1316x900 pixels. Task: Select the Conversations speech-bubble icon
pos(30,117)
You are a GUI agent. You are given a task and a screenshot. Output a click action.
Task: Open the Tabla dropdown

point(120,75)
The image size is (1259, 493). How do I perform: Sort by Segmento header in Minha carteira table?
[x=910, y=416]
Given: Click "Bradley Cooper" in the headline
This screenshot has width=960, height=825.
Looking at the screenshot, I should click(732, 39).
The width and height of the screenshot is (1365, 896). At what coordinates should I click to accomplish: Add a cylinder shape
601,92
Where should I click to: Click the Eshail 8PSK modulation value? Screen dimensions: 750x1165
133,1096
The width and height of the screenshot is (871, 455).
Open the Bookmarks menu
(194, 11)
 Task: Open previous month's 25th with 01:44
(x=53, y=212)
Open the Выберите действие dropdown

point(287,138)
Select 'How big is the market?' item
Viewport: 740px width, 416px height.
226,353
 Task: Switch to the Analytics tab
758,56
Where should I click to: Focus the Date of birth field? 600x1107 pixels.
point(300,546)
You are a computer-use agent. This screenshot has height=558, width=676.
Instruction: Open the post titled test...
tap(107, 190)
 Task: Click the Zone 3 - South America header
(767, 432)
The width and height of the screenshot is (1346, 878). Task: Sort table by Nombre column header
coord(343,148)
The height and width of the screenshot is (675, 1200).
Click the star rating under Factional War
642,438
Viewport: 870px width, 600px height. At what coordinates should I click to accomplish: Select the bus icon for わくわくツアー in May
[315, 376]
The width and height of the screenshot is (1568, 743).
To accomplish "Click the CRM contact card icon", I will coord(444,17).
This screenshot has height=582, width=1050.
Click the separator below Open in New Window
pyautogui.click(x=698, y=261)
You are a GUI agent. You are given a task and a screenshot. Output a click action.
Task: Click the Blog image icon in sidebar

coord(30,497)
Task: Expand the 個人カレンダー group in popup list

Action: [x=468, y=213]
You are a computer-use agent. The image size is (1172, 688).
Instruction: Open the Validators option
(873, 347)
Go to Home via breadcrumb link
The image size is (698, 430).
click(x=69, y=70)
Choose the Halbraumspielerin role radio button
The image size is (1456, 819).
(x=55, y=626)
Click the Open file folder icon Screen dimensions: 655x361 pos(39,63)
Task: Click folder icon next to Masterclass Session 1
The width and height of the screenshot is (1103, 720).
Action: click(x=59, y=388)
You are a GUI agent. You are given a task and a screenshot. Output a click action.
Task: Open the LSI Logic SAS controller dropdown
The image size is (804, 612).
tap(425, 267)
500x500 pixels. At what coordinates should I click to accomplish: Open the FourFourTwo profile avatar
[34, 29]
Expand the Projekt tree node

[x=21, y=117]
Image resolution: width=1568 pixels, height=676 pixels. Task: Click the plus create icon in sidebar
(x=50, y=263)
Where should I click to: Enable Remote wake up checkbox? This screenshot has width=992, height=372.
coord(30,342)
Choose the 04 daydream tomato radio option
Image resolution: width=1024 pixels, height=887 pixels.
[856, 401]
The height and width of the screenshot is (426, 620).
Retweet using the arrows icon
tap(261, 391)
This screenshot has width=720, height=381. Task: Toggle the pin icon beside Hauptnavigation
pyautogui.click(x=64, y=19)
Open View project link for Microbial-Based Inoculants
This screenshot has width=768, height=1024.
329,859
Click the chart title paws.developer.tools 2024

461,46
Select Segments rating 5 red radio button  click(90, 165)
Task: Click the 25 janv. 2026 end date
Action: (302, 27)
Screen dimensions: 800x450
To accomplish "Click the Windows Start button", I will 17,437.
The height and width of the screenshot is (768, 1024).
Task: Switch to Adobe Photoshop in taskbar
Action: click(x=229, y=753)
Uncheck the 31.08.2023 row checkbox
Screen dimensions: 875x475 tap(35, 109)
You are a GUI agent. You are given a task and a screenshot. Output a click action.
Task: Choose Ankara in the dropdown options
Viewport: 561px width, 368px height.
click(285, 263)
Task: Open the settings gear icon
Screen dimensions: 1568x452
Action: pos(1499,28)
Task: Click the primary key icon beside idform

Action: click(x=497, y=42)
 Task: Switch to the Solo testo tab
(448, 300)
.....
*ABOUT THIS EXERCISE*
For this task, please set down every entry exactly, with no line left out.

*EXERCISE RESPONSE*
1316x900 pixels. Task: Select the Conversations speech-bubble icon
pos(30,117)
You are a GUI agent. You are given a task and a screenshot. Output a click action.
Task: Open the Tabla dropdown

point(120,75)
The image size is (1259, 493). How do I perform: Sort by Segmento header in Minha carteira table?
[x=910, y=416]
Given: Click "Bradley Cooper" in the headline
This screenshot has width=960, height=825.
Looking at the screenshot, I should click(732, 39).
The width and height of the screenshot is (1365, 896). At what coordinates should I click to accomplish: Add a cylinder shape
601,92
Where should I click to: Click the Eshail 8PSK modulation value? Screen dimensions: 750x1165
133,1096
The width and height of the screenshot is (871, 455).
Open the Bookmarks menu
(194, 11)
 Task: Open previous month's 25th with 01:44
(x=53, y=212)
Open the Выберите действие dropdown

point(287,138)
Select 'How big is the market?' item
Viewport: 740px width, 416px height.
226,353
 Task: Switch to the Analytics tab
758,56
Where should I click to: Focus the Date of birth field? 600x1107 pixels.
point(300,546)
You are a computer-use agent. This screenshot has height=558, width=676.
Instruction: Open the post titled test...
tap(107, 190)
 Task: Click the Zone 3 - South America header
(767, 432)
The width and height of the screenshot is (1346, 878). Task: Sort table by Nombre column header
coord(343,148)
The height and width of the screenshot is (675, 1200).
Click the star rating under Factional War
642,438
Viewport: 870px width, 600px height. At what coordinates should I click to accomplish: Select the bus icon for わくわくツアー in May
[315, 376]
The width and height of the screenshot is (1568, 743).
To accomplish "Click the CRM contact card icon", I will coord(444,17).
This screenshot has height=582, width=1050.
Click the separator below Open in New Window
pyautogui.click(x=698, y=261)
You are a GUI agent. You are given a task and a screenshot. Output a click action.
Task: Click the Blog image icon in sidebar

coord(30,497)
Task: Expand the 個人カレンダー group in popup list

Action: [x=468, y=213]
You are a computer-use agent. The image size is (1172, 688).
Instruction: Open the Validators option
(873, 347)
Go to Home via breadcrumb link
The image size is (698, 430).
click(x=69, y=70)
Choose the Halbraumspielerin role radio button
The image size is (1456, 819).
(x=55, y=626)
Click the Open file folder icon Screen dimensions: 655x361 pos(39,63)
Task: Click folder icon next to Masterclass Session 1
The width and height of the screenshot is (1103, 720).
Action: click(x=59, y=388)
You are a GUI agent. You are given a task and a screenshot. Output a click action.
Task: Open the LSI Logic SAS controller dropdown
The image size is (804, 612).
tap(425, 267)
500x500 pixels. At what coordinates should I click to accomplish: Open the FourFourTwo profile avatar
[34, 29]
Expand the Projekt tree node

[x=21, y=117]
Image resolution: width=1568 pixels, height=676 pixels. Task: Click the plus create icon in sidebar
(x=50, y=263)
Where should I click to: Enable Remote wake up checkbox? This screenshot has width=992, height=372.
coord(30,342)
Choose the 04 daydream tomato radio option
Image resolution: width=1024 pixels, height=887 pixels.
[856, 401]
The height and width of the screenshot is (426, 620).
Retweet using the arrows icon
tap(261, 391)
This screenshot has width=720, height=381. Task: Toggle the pin icon beside Hauptnavigation
pyautogui.click(x=64, y=19)
Open View project link for Microbial-Based Inoculants
This screenshot has width=768, height=1024.
329,859
Click the chart title paws.developer.tools 2024

461,46
Select Segments rating 5 red radio button  click(90, 165)
Task: Click the 25 janv. 2026 end date
Action: (302, 27)
Screen dimensions: 800x450
To accomplish "Click the Windows Start button", I will 17,437.
The height and width of the screenshot is (768, 1024).
Task: Switch to Adobe Photoshop in taskbar
Action: click(x=229, y=753)
Uncheck the 31.08.2023 row checkbox
Screen dimensions: 875x475 tap(35, 109)
You are a GUI agent. You are given a task and a screenshot. Output a click action.
Task: Choose Ankara in the dropdown options
Viewport: 561px width, 368px height.
click(285, 263)
Task: Open the settings gear icon
Screen dimensions: 1568x452
Action: pos(1499,28)
Task: Click the primary key icon beside idform

Action: click(x=497, y=42)
 Task: Switch to the Solo testo tab
(448, 300)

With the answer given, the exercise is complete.